# [Page]
§
Writer Anastasia Miari recalls the most profound lessons she learned from a year of cooking with grandmothers.
Locked in a bathroom, hot tears streaming down my face and my heart on fire, I came to a realisation.
I’d just listened to my best friend’s grandmother describe the moment that her husband of 60 years died, right in front of her. It was then that I realised how important the project we’d embarked on together was.
Unwittingly, my friend and I had been picking up relationship advice from marriage experts for a year. And I don’t mean relationship counsellors – rather, we had spent the past 12 months talking to grandmothers from all across the world.
The Grand Dishes project, soon to be published as a book, began as a personal quest to finally gather all of my Greek grandmother’s recipes, interspersed with her insights (sometimes philosophical, other times blunt and cutting) on life. Having discussed the idea with my friend Iska, whose German granny is equally gifted in the kitchen, we set about cooking with as many grandmothers as we could find.
§
In the article on cooking with grandmothers, how long had the best friend's grandmother been married when her husband died? The records are material separate from the article on cooking with grandmothers.

# [Supplied material]
§
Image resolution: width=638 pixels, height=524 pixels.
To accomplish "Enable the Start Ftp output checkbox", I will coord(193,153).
§
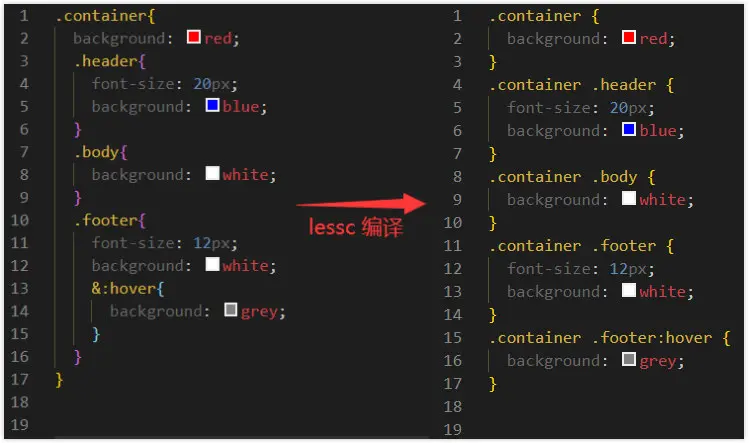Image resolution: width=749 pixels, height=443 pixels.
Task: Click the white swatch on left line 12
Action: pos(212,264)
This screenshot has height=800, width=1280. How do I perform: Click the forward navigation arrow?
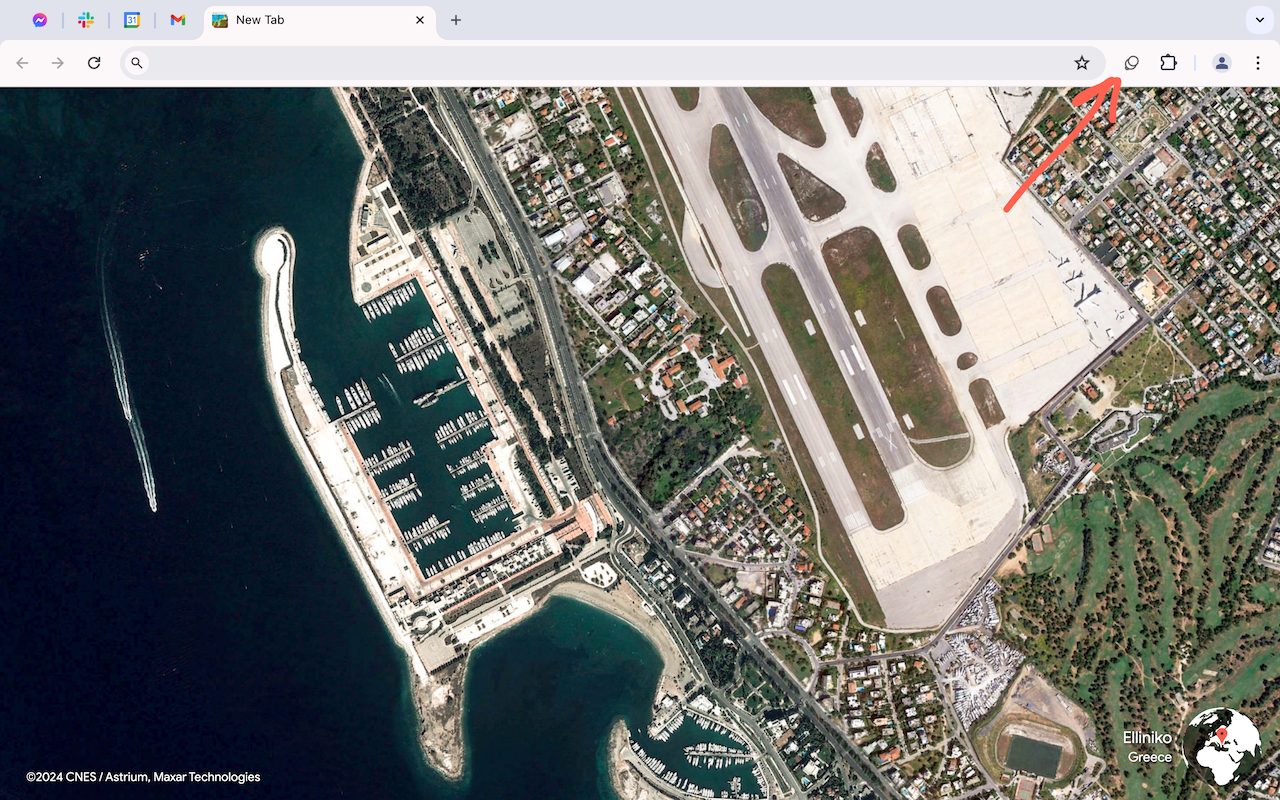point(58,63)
§
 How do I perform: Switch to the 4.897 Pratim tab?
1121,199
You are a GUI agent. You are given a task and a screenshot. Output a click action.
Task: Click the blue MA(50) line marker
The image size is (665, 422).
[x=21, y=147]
§
# [Exercise result]
60 years.